Grâce à cela, nous avons bénéficié du soutien de l’Agence Régionale de Santé Île-de-France, dans le cadre du programme Paerpa, pour financer l’expérimentation en cours de notre solution auprès de vingt patients. Les premiers retours sont très positifs : les médecins, les infirmiers, les patients et les aidants sont très satisfaits de ce nouveau mode d’organisation.

L’enjeu du remboursement des infirmiers

Pour que cette télémédecine humaine et de qualité puisse se généraliser, il faut rémunérer les infirmiers pour leur rôle auprès du patient pendant la téléconsultation. Infirmiers libéraux, Services de Soins Infirmiers à Domicile, structures d’Hospitalisation à domicile (HAD)… tous ces acteurs doivent être intégrés dans la réflexion, et des moyens appropriés leur être alloués.

Le besoin est estimé au moins à vingt euros par téléconsultation pour rémunérer le temps de l’infirmier (en moyenne 35 minutes sur place), et une enveloppe annuelle pour le matériel et le logiciel, d’au moins 850€ par infirmier libéral ou 3.400€ par SSIAD.

Ce montant peut paraître élevé en comparaison du forfait de 525€ accessible pour que chaque médecin puisse s’équiper en solution de télémédecine, mais il faut garder en tête que :

  • les chariots de télémédecine, souvent utilisés en Ehpad jusqu’à aujourd’hui, et qui reprennent la même logique de fonctionnement (infirmier auprès du patient, médecin à distance), coûtent entre deux et cinq fois plus chers ;
  • le médecin n’aura la plupart du temps qu’à payer le logiciel, et éventuellement une webcam et un micro, alors que les infirmiers ont besoin de matériel ;
  • le matériel peut être partagé entre plusieurs acteurs du territoire, dans la lignée par exemple des CPTS.

En investissant sur ce sujet, l’Assurance Maladie trouvera son intérêt financier notamment grâce à la baisse du nombre d’hospitalisations. Et elle permettra que ces innovations bénéficient à ceux qui en le plus besoin en favorisant un accès équitable aux soins sur les territoires.

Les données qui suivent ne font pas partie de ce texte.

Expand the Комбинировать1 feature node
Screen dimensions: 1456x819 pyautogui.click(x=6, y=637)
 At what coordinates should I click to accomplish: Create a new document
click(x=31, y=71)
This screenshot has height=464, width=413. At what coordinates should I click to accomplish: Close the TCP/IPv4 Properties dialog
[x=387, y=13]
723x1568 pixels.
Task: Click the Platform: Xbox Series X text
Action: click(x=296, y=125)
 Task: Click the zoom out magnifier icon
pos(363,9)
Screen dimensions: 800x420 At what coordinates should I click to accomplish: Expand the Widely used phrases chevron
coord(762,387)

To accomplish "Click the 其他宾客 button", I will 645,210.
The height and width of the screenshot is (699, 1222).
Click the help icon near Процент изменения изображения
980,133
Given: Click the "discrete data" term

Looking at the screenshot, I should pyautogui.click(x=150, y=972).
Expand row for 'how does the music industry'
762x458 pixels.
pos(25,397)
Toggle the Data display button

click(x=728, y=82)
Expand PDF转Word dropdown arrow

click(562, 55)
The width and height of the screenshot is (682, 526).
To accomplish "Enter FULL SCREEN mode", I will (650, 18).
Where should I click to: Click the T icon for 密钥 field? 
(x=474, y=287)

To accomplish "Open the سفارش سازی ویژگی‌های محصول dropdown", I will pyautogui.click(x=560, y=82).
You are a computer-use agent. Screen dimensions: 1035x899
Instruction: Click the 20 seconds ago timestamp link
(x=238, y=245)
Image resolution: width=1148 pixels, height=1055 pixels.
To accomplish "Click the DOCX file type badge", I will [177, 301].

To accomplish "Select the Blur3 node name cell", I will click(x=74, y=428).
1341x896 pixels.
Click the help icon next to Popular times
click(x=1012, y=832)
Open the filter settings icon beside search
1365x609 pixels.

Travaillons ensemble pour être à la hauteur de ce triple enjeu : sanitaire, économique, et sociétal.

Vincent Lambert
Co-fondateur et président d’idomed
www.idomed.fr

Dr Pierre Espinoza
Expert en télémédecine
Membre du bureau de la Société Française de Télémédecine

1 commentaires

  • hayet dit :

    Ceci est un vrai pas en avant pour la télémédecine et peut contribuer à améliorer l’accès aux soins pour de nombreux patients ainsi que les personnes âgées dépendantes ou encore les personnes handicapées.